I am trying to implement an algorithm that solves a linear regression problem with the following objective function (LASSO):
$$\min_\beta \frac{1}{2}||y-X\beta||_2^2 + \lambda ||\beta||_1$$
for various values of $\lambda$ under several constraints which are added or change from time to time. $y$ and $X$ are my training data which have been standardized to have mean 0 and normalized to have unit $l_2$-norm. For all the regression problems that I solve (remember I add a few constraints from time to time), I want to calculate an out-of-sample $R^2$ on a validation set in order to compare the models. The validation set has also been standardized, yet I used the mean of the training set and the validation set was not normalized.
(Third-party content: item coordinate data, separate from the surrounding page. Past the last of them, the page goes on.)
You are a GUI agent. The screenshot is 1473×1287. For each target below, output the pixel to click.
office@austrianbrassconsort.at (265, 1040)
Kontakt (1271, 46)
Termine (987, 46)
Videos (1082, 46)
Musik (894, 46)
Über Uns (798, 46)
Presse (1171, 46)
When I calculate the $R^2$ in the following way I receive values greater than 1:
$$R^2= \frac{\sum_{i=1}^n(\hat{y_i}-\bar{y_i})^2}{\sum_{i=1}^n (y_i - \bar{y_i})^2}$$
Since the training set was standardized to have 0 mean and the mean from the training set is used for the calculation of $R^2$, the above term simplifies to:
$$R^2= \frac{\sum_{i=1}^n(\hat{y_i})^2}{\sum_{i=1}^n (y_i )^2}$$
All my $R^2$ values are higher than 1 (about 1.5 to 1.6). Even if I use the same calculation on the training set, the value exceeds 1 (note that in the case of the training set the denominator equals 1 as the training set was normalized to have unit $l_2$-norm.
I sense that something is going utterly wrong here, yet I did not manage to find the mistake. I thought that maybe this standard calculation of $R^2$ does not work for my LASSO-objective function. If that is the case, which would be the correct way to calculate $R^2$ here?